Wikipedia definition of “Third Culture Kid”:

Third Culture Kid is a term used to refer to children who were raised in a culture outside of their parents’ culture for a significant part of their development years… The experience of being a TCK is unique in that these individuals are moving between cultures before they have had the opportunity to fully develop their personal and cultural identity. The first culture of children refers to the culture of the country from which the parents originated, the second culture refers to the culture in which the family currently resides, and the third culture refers to the amalgamation of these two cultures.

Singapore apartment 1992

For my entire life I have had almost no one understand where I have been, how those places have shaped me, and who I have become as a result. You may think I’m exaggerating when I say I have a hard time making sense of myself, but I’m not. This is why kids who grow up abroad are often thought of by native kids to be weird. You may expect me to come up with some rebuttal to that, but I don’t have one — it’s because most of the time we are weird. I’m fully aware of it, I’ve learned not to worry about it, I don’t take perceived judgments personally, I’m comfortable with who I am, and choose to use my weirdness to my advantage in life.

Here’s one analogy I use to explain it: it’s like life is a game of pole vaulting and compared to everyone else’s poles I was given a longer one. I have an increased measure of difficulty added to life but have the potential to see greater results. Thus far in life, I would say I’ve been blessed to see some of those higher returns as a result of my crazy, but beneficial, past. Famous TCKs who made it work in their favor include Barack Obama (Indonesia), Freddie Mercury (Tanzania, India), Kobe Bryant (Italy), Keanu Reeves (half Hawaiian-Chinese raised in Lebanon), Kim Jung Un (Switzerland until 15)… hehe…
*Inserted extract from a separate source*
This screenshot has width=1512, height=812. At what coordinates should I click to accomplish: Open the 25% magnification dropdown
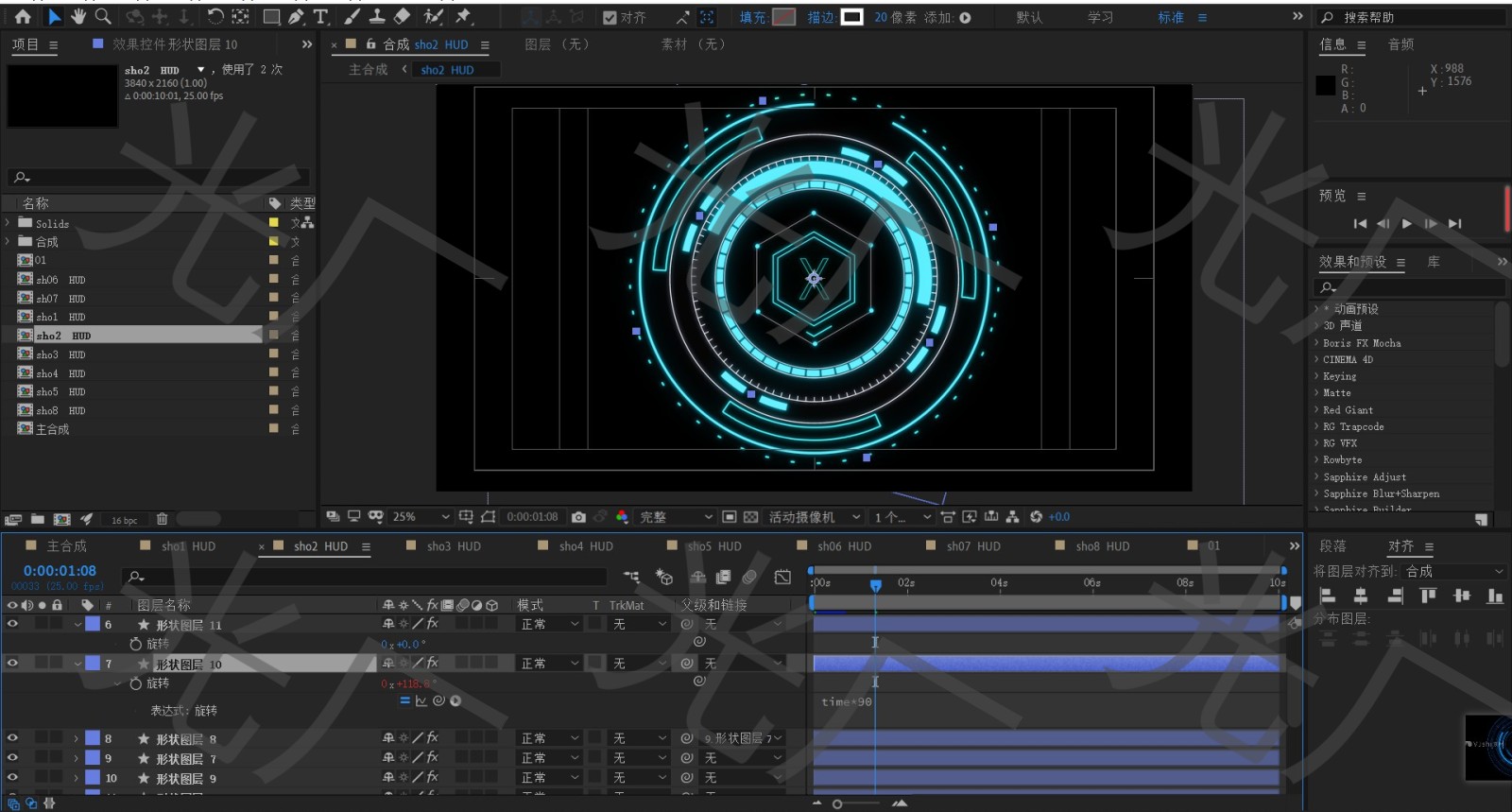click(x=421, y=517)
Family photo taken after seeing the national team in Argentina. I’m in front. (1998)

Where I Have Been

Considering how many times I’ve traveled and moved, defining where I’ve “lived” is difficult, but here’s my list:

Countries:
Puerto Rico (culturally not the US), Brazil, Singapore, England, Argentina, Taiwan (Taichung, Hsinchu, Taoyuan, Taipei), China (Shanghai, Beijing, Liuzhou), Chile

States:
California (LA, Chico), Florida, New Jersey, Utah, Hawaii, Colorado, Pennsylvania

It may seem like I’m merging “trips” with “homes” by claiming I’ve lived in eight foreign countries and seven states but that’s not really the case. I have had a home with a mailing address in all these places. If you consider a “trip” to be a destination where you exit the airport and spend at least a day then I have traveled 40 countries. (I may have forgotten a couple — it’s difficult to keep track.)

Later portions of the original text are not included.